* [Work required]
Swap "Where is" for "Where's" in the items from the line with "What do you see at coordinates (822, 139)" up to and including the line with "coordinates (198, 916).", keeping all else the same. Return only those lines.

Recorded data
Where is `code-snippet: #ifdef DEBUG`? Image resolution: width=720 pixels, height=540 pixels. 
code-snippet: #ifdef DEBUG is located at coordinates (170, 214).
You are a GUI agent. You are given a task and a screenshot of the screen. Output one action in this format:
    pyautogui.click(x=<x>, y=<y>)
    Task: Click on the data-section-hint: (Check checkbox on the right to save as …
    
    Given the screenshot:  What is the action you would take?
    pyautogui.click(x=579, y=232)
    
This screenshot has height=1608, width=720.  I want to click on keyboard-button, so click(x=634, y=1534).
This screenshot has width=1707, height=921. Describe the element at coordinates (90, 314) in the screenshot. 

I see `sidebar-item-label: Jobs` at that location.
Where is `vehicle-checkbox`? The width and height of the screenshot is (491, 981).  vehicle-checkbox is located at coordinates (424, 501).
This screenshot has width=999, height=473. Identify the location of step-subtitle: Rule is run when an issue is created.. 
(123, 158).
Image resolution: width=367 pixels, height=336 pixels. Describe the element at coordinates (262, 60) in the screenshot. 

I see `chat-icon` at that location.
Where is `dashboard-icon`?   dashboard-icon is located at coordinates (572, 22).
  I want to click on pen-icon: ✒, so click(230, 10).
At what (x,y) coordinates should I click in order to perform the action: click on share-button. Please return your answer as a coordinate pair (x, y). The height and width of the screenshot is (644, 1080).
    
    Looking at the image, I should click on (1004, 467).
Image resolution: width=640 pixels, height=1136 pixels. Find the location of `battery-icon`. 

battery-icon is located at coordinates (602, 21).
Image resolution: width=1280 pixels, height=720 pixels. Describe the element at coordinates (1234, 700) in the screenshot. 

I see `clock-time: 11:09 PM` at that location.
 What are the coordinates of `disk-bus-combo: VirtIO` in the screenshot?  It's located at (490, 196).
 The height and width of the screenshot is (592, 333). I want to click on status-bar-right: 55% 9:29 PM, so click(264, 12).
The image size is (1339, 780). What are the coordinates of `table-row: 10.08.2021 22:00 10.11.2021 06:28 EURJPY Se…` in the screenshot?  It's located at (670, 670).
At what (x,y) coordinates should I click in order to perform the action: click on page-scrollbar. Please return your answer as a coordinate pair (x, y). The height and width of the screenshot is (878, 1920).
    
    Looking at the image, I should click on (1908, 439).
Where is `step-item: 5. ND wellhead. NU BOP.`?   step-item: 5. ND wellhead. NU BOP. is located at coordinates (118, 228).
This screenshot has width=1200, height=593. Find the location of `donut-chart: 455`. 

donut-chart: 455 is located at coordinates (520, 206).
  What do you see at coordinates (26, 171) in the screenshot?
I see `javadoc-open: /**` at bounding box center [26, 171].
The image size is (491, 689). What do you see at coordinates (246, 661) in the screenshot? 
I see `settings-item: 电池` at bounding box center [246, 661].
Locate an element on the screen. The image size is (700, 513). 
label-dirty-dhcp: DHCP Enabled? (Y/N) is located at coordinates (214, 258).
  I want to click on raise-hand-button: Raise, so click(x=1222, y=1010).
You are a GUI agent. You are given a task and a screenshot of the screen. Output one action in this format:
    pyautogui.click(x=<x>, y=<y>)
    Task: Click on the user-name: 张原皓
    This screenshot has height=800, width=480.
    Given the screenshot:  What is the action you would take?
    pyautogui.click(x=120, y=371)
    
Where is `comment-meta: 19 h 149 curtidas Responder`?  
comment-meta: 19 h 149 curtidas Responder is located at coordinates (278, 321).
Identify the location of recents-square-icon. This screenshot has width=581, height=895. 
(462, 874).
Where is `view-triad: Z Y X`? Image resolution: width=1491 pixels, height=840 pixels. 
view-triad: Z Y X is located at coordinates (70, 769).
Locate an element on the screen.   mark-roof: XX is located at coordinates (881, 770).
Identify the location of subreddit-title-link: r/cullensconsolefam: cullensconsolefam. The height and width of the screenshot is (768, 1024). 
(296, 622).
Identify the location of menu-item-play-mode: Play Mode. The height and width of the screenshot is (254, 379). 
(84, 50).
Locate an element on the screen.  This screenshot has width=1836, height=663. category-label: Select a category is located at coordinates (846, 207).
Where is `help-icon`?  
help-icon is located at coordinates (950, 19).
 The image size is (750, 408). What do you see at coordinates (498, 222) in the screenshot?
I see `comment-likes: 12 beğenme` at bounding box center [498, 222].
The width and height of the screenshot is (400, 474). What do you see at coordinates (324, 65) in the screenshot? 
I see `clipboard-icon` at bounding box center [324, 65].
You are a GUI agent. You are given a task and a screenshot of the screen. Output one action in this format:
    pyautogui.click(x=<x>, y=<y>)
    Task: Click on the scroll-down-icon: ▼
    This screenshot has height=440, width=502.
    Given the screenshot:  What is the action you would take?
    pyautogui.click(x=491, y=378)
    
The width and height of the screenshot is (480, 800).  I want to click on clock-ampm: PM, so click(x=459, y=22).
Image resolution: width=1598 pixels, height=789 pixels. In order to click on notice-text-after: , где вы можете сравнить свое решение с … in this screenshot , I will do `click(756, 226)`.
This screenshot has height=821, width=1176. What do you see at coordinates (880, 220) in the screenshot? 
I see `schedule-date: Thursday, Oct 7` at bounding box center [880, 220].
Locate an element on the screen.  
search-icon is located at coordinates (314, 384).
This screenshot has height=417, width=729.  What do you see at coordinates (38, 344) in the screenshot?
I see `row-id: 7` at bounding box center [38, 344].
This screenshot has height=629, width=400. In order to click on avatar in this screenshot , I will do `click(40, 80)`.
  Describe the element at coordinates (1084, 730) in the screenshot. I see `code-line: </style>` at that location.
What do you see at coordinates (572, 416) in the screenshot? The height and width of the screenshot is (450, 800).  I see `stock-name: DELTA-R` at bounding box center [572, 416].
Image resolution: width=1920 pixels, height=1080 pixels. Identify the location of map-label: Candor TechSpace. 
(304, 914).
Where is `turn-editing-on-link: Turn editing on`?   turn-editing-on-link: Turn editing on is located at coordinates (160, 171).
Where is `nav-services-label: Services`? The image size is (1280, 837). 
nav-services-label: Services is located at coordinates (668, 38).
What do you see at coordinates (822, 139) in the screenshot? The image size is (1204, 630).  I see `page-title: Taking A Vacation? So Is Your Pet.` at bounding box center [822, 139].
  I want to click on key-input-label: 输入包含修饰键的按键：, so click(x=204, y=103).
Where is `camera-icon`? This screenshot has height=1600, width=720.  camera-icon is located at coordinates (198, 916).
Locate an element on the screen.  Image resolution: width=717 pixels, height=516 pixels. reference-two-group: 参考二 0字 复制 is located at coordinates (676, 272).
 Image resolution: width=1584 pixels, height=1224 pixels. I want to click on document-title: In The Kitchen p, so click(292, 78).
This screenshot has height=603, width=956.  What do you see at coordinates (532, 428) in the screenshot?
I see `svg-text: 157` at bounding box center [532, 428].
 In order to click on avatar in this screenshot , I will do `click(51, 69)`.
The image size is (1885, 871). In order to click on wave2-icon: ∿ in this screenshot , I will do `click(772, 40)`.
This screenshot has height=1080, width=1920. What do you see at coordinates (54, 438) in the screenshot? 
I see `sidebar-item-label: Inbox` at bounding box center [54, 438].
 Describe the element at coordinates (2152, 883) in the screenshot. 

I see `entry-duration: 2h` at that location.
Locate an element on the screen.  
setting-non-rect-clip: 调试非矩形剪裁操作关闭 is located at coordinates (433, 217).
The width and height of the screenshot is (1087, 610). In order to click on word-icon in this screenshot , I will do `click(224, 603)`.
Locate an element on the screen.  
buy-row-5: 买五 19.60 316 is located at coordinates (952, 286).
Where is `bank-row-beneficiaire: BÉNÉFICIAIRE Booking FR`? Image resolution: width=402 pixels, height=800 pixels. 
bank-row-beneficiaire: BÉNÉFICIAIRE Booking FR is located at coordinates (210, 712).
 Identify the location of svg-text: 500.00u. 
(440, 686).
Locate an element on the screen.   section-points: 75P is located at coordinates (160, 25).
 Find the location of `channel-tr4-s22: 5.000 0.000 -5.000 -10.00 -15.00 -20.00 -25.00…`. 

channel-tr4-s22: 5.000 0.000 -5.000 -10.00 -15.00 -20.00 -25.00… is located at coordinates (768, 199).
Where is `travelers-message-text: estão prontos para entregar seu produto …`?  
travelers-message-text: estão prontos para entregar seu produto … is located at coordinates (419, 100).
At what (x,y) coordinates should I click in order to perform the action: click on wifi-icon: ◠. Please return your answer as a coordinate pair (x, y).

* [Task solution]
What do you see at coordinates (822, 139) in the screenshot? The image size is (1204, 630).  I see `page-title: Taking A Vacation? So Is Your Pet.` at bounding box center [822, 139].
  I want to click on key-input-label: 输入包含修饰键的按键：, so click(x=204, y=103).
Where's `camera-icon`? This screenshot has height=1600, width=720.  camera-icon is located at coordinates (198, 916).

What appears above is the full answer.